* Bloc de texte *
★ ★ ★ ★ ★ ★ ★

26. Loin de tendre vers la mise au point de systèmes de production durables (1) et vers l'intensification de l'utilisation agricole des terres, on s'est contenté de continuer une exploitation extensive des terres. À cet égard, et d'une façon très générale, on peut affirmer que la recherche agronomique n'a pas apporté de contribution valable dans le passage obligé de l'utilisation extensive vers l'utilisation intensive des sols. Elle a failli à sa tâche, en ce sens qu'elle n'a pas été en mesure d’instaurer les conditions d'un dynamisme artificiel qui aurait pu répondre aux besoins des populations rurales.

• Comme l'a précisé clairement la FAO (2), l'agriculture a été le parent pauvre des stratégies de développement, alors que c'est l'inverse qui aurait dû être le cas. Après plusieurs décennies de retard et devant une situation, qui se caractérise par un manque de recherches fondamentales et appliquées, des terroirs ruinés, des massifs forestiers dégradés, une population rurale souvent démotivée et un exode rural qui engendre une urbanisation anarchique, les responsables politiques proclament que l'objectif à poursuivre doit être l'autosuffisance alimentaire. En réalité, pour un très grand nombre de pays africains, c'est au phénomène inverse que l'on assiste, c’est-à-dire à la diminution de la production agricole.

★ ★ ★ ★ ★ ★ ★

* Entrées extraites *
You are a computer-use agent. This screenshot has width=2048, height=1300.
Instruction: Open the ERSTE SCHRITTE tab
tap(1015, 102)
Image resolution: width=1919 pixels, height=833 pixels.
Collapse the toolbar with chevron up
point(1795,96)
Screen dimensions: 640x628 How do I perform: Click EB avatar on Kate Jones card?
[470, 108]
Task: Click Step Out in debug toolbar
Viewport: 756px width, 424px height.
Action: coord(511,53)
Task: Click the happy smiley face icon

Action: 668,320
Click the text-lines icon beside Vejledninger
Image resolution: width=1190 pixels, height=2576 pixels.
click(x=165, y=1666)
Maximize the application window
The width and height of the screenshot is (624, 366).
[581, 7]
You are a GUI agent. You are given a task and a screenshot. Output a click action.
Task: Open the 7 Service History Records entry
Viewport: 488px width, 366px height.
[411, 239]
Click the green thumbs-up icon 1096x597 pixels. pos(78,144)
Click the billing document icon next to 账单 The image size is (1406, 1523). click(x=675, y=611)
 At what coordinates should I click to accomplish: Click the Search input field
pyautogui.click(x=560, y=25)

★ ★ ★ ★ ★ ★ ★

D'après le texte sur l'agriculture en Afrique, quel objectif les responsables politiques proclament-ils ?

L'autosuffisance alimentaire.